Damien Delaney once again took aim at Stephen Kenny following Ireland's narrow escape against Armenia.
Kenny insisted that lessons would be learned following the Irish implosion that saw the visitors score two goals in two minutes before a Robbie Brady penalty rescued a late win.
But Delaney said the Ireland manager's comments sounded all too familiar and insisted that it was not a good performance from the Boys in Green.
READ MORE: Richard Dunne takes aim at Stephen Kenny as he says Ireland record 'isn't good enough'
The former Ireland defender told Virgin Media: "How many lessons have we learned? Stephen said afterwards 'it's just one of those things'. It's not just one of those things.
"When you look at his track record for the last two years, there's been several of those things. You can say quite easily lessons learned but when are they going to start learning them? When are we going to start winning games that we should win? I know we won tonight but I'm talking about the Scotland game.
"Tonight, (Ireland) should have just seen that out comfortably 2-0, 3-0. We had a whole package of clips of good Ireland play but Stephen saying it's a good performance... a performance is over 95 minutes when you take in injury-time. You can't just chop it off at 70 and restart it again at 80 and say well it was a good performance. Ten minutes is in the game. You don't just get to forget about that. That's part of the performance."
Delaney insisted these are now "seriously worrying times" for the national team and believes there are plenty of other managers that could come in and get Ireland playing an attractive brand of football.
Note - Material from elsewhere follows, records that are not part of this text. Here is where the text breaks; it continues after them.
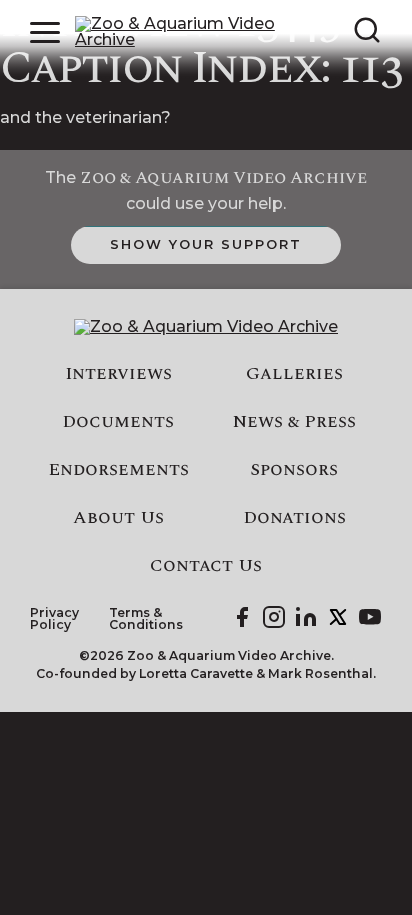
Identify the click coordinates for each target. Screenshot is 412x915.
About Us (118, 518)
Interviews (118, 374)
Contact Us (206, 566)
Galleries (294, 374)
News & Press (294, 422)
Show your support (205, 244)
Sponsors (294, 470)
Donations (294, 518)
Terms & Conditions (146, 619)
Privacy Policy (54, 619)
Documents (118, 422)
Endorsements (118, 470)
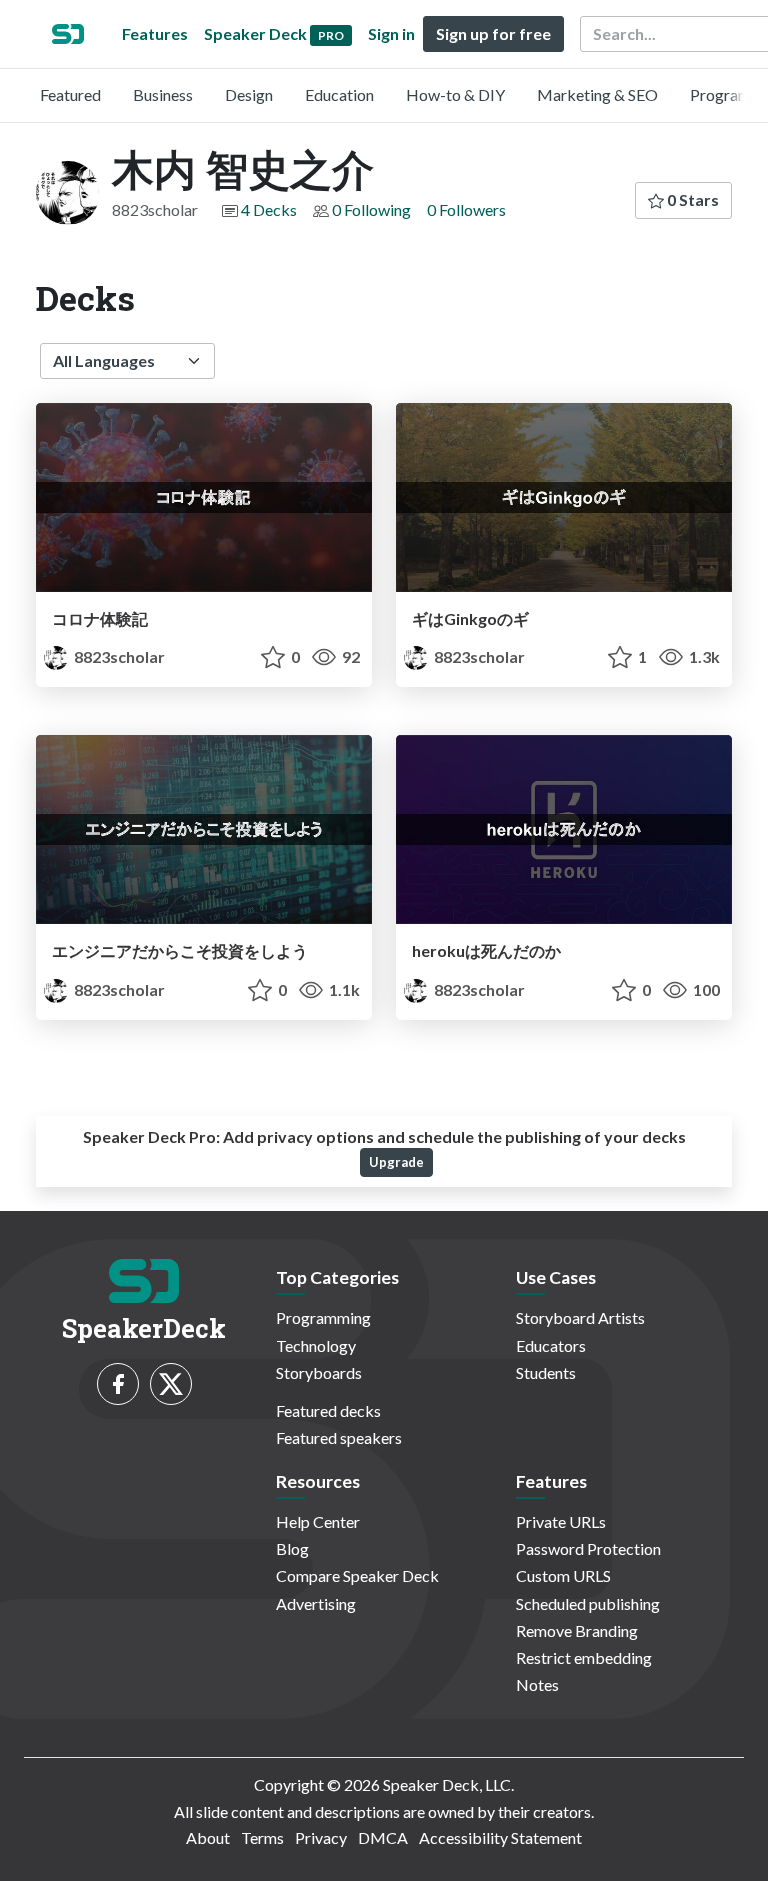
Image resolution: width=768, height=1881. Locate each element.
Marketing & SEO (597, 94)
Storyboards (319, 1372)
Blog (292, 1548)
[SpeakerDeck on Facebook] (118, 1384)
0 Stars (691, 199)
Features (155, 33)
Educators (551, 1345)
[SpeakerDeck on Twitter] (171, 1384)
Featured (70, 94)
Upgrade (396, 1162)
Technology (316, 1345)
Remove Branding (577, 1630)
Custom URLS (563, 1575)
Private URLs (561, 1521)
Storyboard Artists (580, 1317)
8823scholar (118, 656)
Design (249, 94)
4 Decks (269, 209)
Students (546, 1372)
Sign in (391, 33)
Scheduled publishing (588, 1603)
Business (163, 94)
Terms (262, 1837)
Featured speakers (339, 1437)
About (208, 1837)
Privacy (321, 1837)
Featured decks (328, 1410)
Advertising (316, 1603)
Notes (537, 1684)
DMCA (383, 1837)
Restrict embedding (584, 1657)
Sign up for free (493, 33)
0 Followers (466, 209)
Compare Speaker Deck (357, 1575)
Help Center (318, 1521)
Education (339, 94)
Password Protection (588, 1548)
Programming (323, 1317)
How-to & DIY (455, 94)
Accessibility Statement (500, 1837)
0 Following (371, 209)
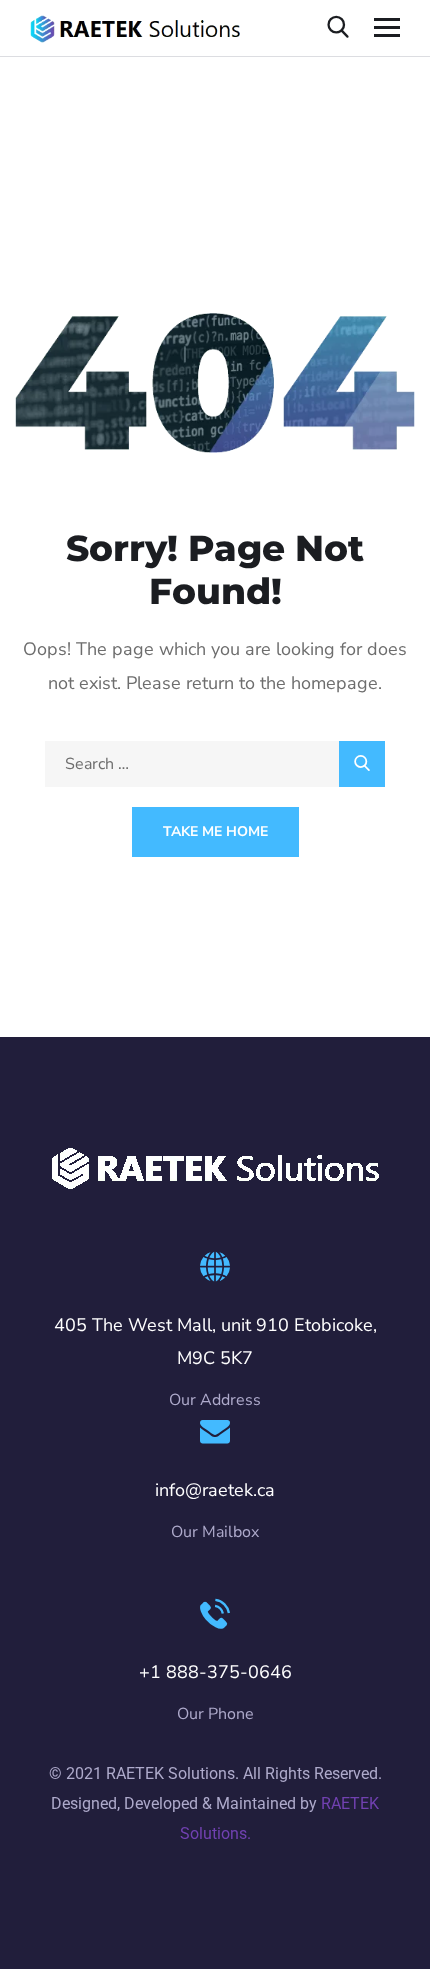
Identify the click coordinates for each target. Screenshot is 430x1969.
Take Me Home (215, 831)
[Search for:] (215, 764)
He added: “This is a team that have three wins in 20 competitive games.
“They were in the box-seat, but their discipline and concentration went out the window.
“I mean.. Stephen Kenny doesn’t hold a patent on an Irish team playing football. There seems to be a theory out there that if we get rid of Stephen Kenny we will end up with a Sam Allardyce, and think ‘we had a go at this and we can’t go any further’.
“There are other managers that can come in and get Ireland playing football. Nothing is to be celebrated after that tonight. That is the the biggest get out of jail free card we have ever got.
“That was shambolic, how we gave up a position of superiority with the ease that we gave it up. I’m flabbergasted that was even a discussion.
“We are talking about progress and getting results, but we got one tonight by the skin of our teeth against a team ranked 92nd in the world.. Seriously worrying times.”
Keith Treacy was also on punditry duty for Virgin Media and disagreed with Kenny's post-match comments after the manager described his side's implosion as "a few minutes of madness".
The former Blackburn Rovers and Burnley player said: "I don't think it was a very good performance. I think it was an okay performance against a very weak Armenian team. We gave them a way back into the game. We managed to somehow win a penalty and wrestle it back right at the end, but it's just not good enough.
"He's saying we got caught on the counterattack for the first goal. It wasn't a counterattack. Conor Hourihane crosses the ball, the keeper has it in his hands for five or six seconds, then throws the ball into midfield and you just see our midfielders really struggling to get back.
"It wasn't the workload that they were getting through because we had the lions share of possession. I didn't expect Ireland to dominate for 90 minutes. Although Armenia aren't a great team, they're going to have a little period in the game (where they have possession).
"The alarming thing for me is that they were on top for probably five-ten minutes in the game and we couldn't ride it out. We couldn't ride it out whatsoever. We were on the ropes, nervous, we couldn't string passes together for that ten-minute period."